Première soirée sous le signe de la techno

Le Caprices Festival, dont la conception a été complètement revisitée, a débuté vendredi soir avec la musique électronique de Gaiser et Richie Hawtin.
Vendredi soir au Caprices Festival, le set de Gaiser était loin d'être mauvais. Mais on en espérait un peu plus. DJ reconnu, Richie Hawtin a aussi développé de nombreux projets qui font le lien entre technologie et musique. Photos: Valentin Berclaz

Le festival a eu l’honneur d’accueillir deux piliers du style, Gaiser et Richie Hawtin. Ces deux DJs internationalement connus ont joué dans de nombreux endroits réputés comme Amsterdam, Barcelone ou encore Ibiza.

 

 

Un premier set sans étincelle

Dans le nouvel espace «The Moon», le public s’empresse d’arriver par les deux entrées afin d’assister aux DJ sets. C’est Gaiser qui commence aux alentours de 23h30 devant une salle que l’on ne qualifiera pas de bondée mais déjà  passablement bien remplie. L’artiste fait partie du collectif «Minus» monté par Richie Hawtin, et vient de Detroit. A l’instar de son collègue, Gaiser est un producteur de techno minimale. Cela se remarque dès les premières secondes.

 

Le public, toujours aussi réceptif à  ce genre de musique, remplit petit à  petit la salle ainsi que le balcon VIP, situé au fond. Après une performance d’environ une heure et quart, un petit sentiment d’insatisfaction se fait hélas sentir. Soyons clairs: le set était loin d’être mauvais et les spectateurs n’ont pas manqué de réserver une ovation à  l’artiste. Néanmoins, on aurait pu en espérer un peu plus, Gaiser étant resté un peu trop en surface sans vraiment donner l’ampleur nécessaire à  sa musique.

 

 

Un maitre en la matière

Passé minuit, c’est Richard Michael Hawtin qui entre en scène. Ici, le set est imposant. Puissant, expérimental, profond, le live de «Richie» est une réelle expérience.

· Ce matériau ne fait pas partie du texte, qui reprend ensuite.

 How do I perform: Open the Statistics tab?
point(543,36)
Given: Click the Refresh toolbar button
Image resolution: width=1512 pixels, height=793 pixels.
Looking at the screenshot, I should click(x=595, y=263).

La salle vibre au son des beats qu’il envoie sans relâche. Un grand écran circulaire, visuellement du plus bel effet, diffuse des animations 3D. Les rythmiques répétitives, typiques du genre, sont soigneusement calibrées afin d’offrir un mix d’une grand qualité. Alternant les basses et hautes fréquences, amenant les différents sons de manière habile et subtile, le DJ fait l’unanimité ce vendredi 11 avril.

 

Maître reconnu de la techno, Richie Hawtin est né à  Banbury au Royaume-Uni en 1970. Après 25 ans de carrière et la fondation de deux labels (Plus 8 et Minus), il est évident que le DJ a de l’expérience. Mais il ne s’arrête pas uniquement au domaine musical. L’artiste a aussi développé de nombreux projets qui font le lien entre technologie et musique. «Final Scratch», par exemple, est une interface homme-machine qui lie le mix digital (via des fichiers électroniques) au DJing classique avec platine vinyle. Récemment, il a aussi développé une application permettant aux DJ de tweeter automatiquement le nom de la piste et de l’artiste joué afin de proposer au spectateur en temps réel la tracklist utilisée.